A high BMI does not mean you are unhealthy — and a normal BMI does not mean you are. Here is what the number actually tells you and what it cannot.
Body mass index was developed by Belgian mathematician Adolphe Quetelet in the 1830s — not as a clinical diagnostic tool but as a statistical measure of population body size. For nearly two centuries it has been used as a proxy for health risk, and that gap between what it was designed to do and what it is used for is at the center of every legitimate criticism of BMI. The formula is straightforward: divide your weight in kilograms by your height in meters squared. The World Health Organization classifies a BMI under 18.5 as underweight, 18.5 to 24.9 as normal weight, 25 to 29.9 as overweight, and 30 or above as obese.
These cutoffs were set by population statistics, not by clinical endpoints — meaning they were chosen because they roughly correlated with elevated disease risk across large groups, not because crossing from 24.9 to 25.0 produces any biological change. What a high BMI does predict, at the population level, is real. Across large prospective studies, BMI above 30 is associated with significantly elevated risk of type 2 diabetes, hypertension, cardiovascular disease, certain cancers, and all-cause mortality. A 2023 meta-analysis in The Lancet covering 190 countries and over 2 billion adults found that both overweight and obesity categories were associated with increased cardiovascular disease risk across all regions and age groups.
The relationship is not imaginary, and dismissing BMI entirely ignores a genuine signal. Where BMI fails is at the individual level. The measure cannot distinguish between fat mass and lean mass. A 200-pound person who is 10 percent body fat and 190 pounds of muscle will produce the same BMI as a 200-pound person who is 35 percent body fat — yet their metabolic health, disease risk, and physiology are completely different.
The phenomenon has a name: the fat-thin phenotype describes people with a normal BMI but high visceral fat accumulation and metabolic dysfunction. Research published in JAMA in 2024 confirmed that visceral adiposity — fat stored around the abdominal organs — is a stronger predictor of cardiometabolic risk than BMI alone. Race and ethnicity also complicate the standard cutoffs. Multiple studies have found that people of Asian descent experience elevated metabolic risk at lower BMI thresholds than the standard WHO categories suggest, with some researchers proposing that the overweight category for Asian populations should begin at 23 rather than 25.
Conversely, certain populations of African descent show lower metabolic risk at higher BMI values. The same number carries different clinical meaning depending on who is being measured. Age changes the picture further. In older adults, a BMI in the low-normal range is actually associated with higher mortality than a BMI in the overweight range — a well-documented pattern called the obesity paradox.

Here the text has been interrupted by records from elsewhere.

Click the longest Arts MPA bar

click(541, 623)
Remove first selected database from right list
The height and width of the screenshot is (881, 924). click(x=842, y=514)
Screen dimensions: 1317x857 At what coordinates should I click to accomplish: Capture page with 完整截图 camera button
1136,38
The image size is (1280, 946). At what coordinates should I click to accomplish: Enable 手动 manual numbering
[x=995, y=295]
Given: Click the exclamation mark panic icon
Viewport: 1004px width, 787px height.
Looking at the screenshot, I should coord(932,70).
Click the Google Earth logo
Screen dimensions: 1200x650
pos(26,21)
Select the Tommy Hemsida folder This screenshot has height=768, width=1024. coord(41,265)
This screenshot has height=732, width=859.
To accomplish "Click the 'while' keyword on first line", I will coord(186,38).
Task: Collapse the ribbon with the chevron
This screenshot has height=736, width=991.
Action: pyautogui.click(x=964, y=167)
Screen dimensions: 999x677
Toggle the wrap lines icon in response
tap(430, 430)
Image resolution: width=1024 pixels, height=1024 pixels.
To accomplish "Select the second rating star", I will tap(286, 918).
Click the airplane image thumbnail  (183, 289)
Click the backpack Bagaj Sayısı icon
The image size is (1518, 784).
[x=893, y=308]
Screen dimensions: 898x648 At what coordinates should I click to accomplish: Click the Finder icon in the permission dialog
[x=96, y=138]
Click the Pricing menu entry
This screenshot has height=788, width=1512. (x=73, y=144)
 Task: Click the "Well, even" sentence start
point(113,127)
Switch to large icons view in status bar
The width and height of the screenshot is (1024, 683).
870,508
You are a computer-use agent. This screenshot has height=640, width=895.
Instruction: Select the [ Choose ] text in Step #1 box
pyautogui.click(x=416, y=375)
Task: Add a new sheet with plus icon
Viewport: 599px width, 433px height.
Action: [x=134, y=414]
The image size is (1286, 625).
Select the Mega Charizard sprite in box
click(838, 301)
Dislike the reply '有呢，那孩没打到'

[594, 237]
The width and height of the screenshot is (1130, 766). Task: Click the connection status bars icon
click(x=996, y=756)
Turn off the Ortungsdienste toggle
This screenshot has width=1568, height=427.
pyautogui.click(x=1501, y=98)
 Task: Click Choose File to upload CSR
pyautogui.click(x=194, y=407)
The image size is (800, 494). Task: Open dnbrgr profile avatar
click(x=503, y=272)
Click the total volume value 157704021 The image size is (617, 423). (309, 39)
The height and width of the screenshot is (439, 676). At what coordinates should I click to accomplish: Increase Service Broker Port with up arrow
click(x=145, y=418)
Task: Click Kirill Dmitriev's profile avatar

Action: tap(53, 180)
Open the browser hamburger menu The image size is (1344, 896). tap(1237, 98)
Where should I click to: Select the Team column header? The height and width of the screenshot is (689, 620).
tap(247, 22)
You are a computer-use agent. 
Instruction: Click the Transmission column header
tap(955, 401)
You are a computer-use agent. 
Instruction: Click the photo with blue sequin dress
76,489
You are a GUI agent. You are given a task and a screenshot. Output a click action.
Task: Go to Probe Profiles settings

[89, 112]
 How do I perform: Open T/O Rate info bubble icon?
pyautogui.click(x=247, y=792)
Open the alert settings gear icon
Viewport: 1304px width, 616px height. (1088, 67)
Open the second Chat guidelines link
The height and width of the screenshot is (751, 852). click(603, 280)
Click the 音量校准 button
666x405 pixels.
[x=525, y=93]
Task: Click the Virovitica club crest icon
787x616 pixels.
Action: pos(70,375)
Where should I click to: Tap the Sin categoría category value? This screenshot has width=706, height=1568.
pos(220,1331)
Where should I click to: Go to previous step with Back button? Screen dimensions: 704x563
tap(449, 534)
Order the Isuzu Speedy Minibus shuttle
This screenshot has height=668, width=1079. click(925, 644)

The protective effect of higher body weight in aging populations likely reflects muscle mass preservation and metabolic reserve. What this means practically: a high BMI is a flag worth taking seriously, not a verdict. If your BMI is above 25 or 30, the more clinically meaningful next questions involve waist circumference (above 40 inches in men, 35 in women is a stronger metabolic risk marker), fasting glucose, blood pressure, and ideally a body composition assessment. These measures tell you what BMI cannot — whether excess weight is distributed in a metabolically dangerous way, and whether lean mass is adequate. A high BMI with metabolically healthy numbers, normal waist circumference, and good cardiorespiratory fitness is a very different clinical picture from a high BMI with elevated fasting glucose, high triglycerides, and a sedentary lifestyle.
Use BMI as a starting point, not a conclusion.
BMI was created in the 1830s as a population statistic, not a clinical tool.
At the population level, BMI above 30 is associated with elevated cardiovascular disease risk, diabetes, and all-cause mortality — confirmed in a 2023 Lancet meta-analysis of 2 billion adults.
But individually, BMI cannot distinguish muscle from fat.
Research in JAMA in 2024 confirms visceral fat — not BMI — is the stronger predictor of cardiometabolic risk.
Race, age, and body composition all shift the clinical meaning of any given number.
Use BMI as a first flag, then follow it with waist circumference, fasting glucose, and blood pressure.